B351/Q351 Assignment 4 - Develop a competitive AI for the game Mancala
1 Summary
- Develop a competitive AI for the game Mancala
- Demonstrate your understanding of the MiniMax search algorithm, alpha beta pruning, and dynamic programming
We will be using Python 3 so be sure you aren’t using older versions. Code that will compile in Python 2.7 may not compile in Python 3. See our installation guide for help removing old versions and installing Python 3.
To run your completed programs against our instructor AI, you may want to install the requests module. You will do this utilizing pip and using your terminal to execute the command python -m pip install requests. If your code still does not run due to missing modules, please come by office hours.
Please submit your completed files to your private Github repository for this class. After the assignment deadline, 20% of your grade will be “locked in” and you will only be able to improve the remaining 80% of your grade. However, you will never lose any points for making an additional submission.
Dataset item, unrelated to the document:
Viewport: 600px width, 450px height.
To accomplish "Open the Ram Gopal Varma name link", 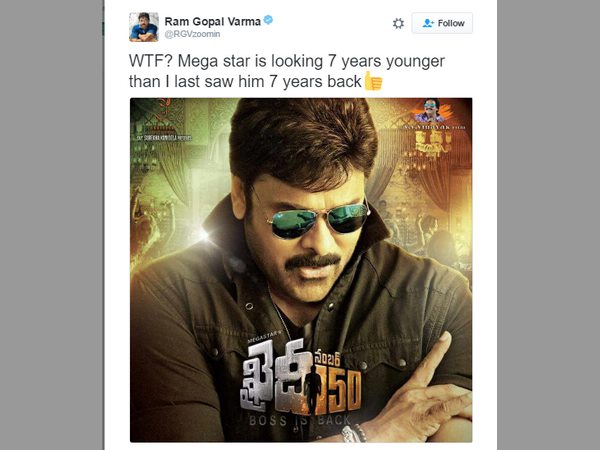I will [x=212, y=21].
You may optionally collaborate on this assignment, but you can only share ideas. Any shared code will not be tolerated and those involved will be subjected to the university’s cheating and plagiarism policy. If you discuss ideas, each person must write a comment at the top of the assignment file naming the students with whom ideas were shared.
2 Background
Mancala is a two-player, turn-based strategy game where the objective is to collect the most pieces by the end of the game. To play a game, you need a Mancala board, which is a board made up of two rows of six pockets, also known as pits, and two ”stores” located at the ends of these pits.
2.1 Rules
- Each turn consists of a player picking up all the pieces in a pit and, moving counter-clockwise, deposit a stone in each pocket until the stones run out.
When moving your stones, if you pass your store then you deposit one stone inside it as well, but you skip over your opponent’s store.
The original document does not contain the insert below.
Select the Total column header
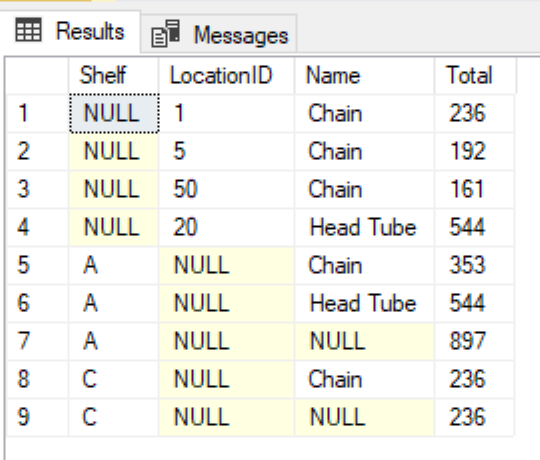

- If the last piece you place goes into your store, you take another turn.
- If the last piece you place is in an empty space on your side, and your opponent has stones in the pit exactly opposite of this empty space1, then you collect all the stones in your opponent’s opposite pit as well as your last placed stone.
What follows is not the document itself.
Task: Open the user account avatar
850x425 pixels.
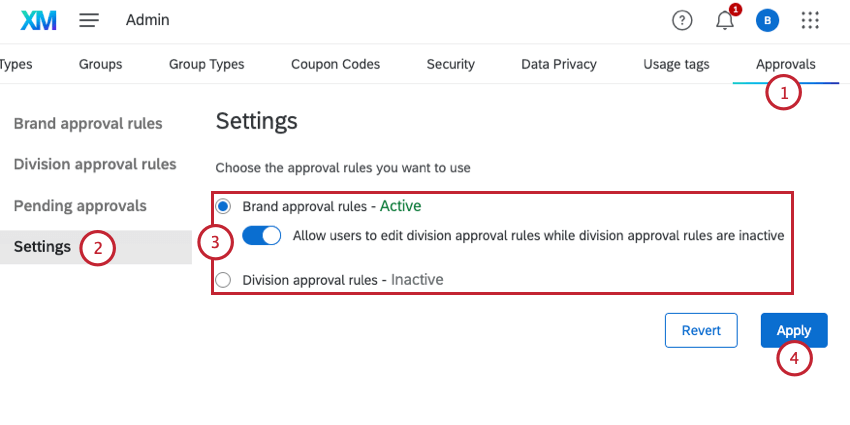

- The game is over when all the stones on one side of the board are gone, and when this happens the other player takes all their stones on their side and puts them in their store.
- To score the game, each player counts up the total number of stones in their store. The player with the most stones wins!
For those of you who have never played Mancala before this might seem like an overload of information. If you are confused about the structure/rules of the game, please visit the following links for more detailed explanations with visuals:
https://www.scholastic.com/content/dam/teachers/blogs/ alycia-zimmerman/migrated-files/mancala_rules.pdf and
https:
//endlessgames.com/wp-content/uploads/Mancala_Instructions.pdf.
When designing a heuristic, it is vitally important to understand how the game is played. Because of this, we highly suggest that you play a couple of games to really understand the underlying rules and strategies. The following link will take you to a website where you can play some practice games against a computer which is a great way for beginners to learn the game:
https://mancala.playdrift.com/.
We also hope to share a brief video of ourselves playing the game to illustrate some of the rules.
3 Programming Component
In this assignment’s programming component, you will implement an artificial intelligence agent that can competitively play Mancala. To achieve this, you will implement three key algorithms: MiniMax, alpha-beta pruning, and dynamic programming. Additionally, you will develop your own heuristic function to help evaluate maximum depth nodes in your game tree search.
1Note that this rule differs slightly from the rules linked, which do not require your opponent have stones in their pit to make an ”empty capture”. However, this is consistent with the interactive website linked, and with how the game is most often played.
3.1 Game Data Structures
You will utilize the following classes. You should read and understand this section before embarking on your assignment.
- Board Class
The Board class is the data structure that holds the Mancala board and the game operations.
The data structures that hold the current board state and the historical states are Python lists, but you will primarily be interfacing with them through the p1 pits, p2 pits, p1 pot, p2 pot, and turn properties. p1 pits and p2 pits are both lists which contain integers indexed from 0-5 representing how many stones a player has in a given pit. The indices for these lists increase counter-clockwise (an illustration of this can be seen at the top of the init () function.) p1 pot and p2 pot contain the integer value of how many stones each player has in their store (and has therefore scored) so far. turn is an integer, which is 0 when it is player 1’s turn and 1 when it is player 2’s turn.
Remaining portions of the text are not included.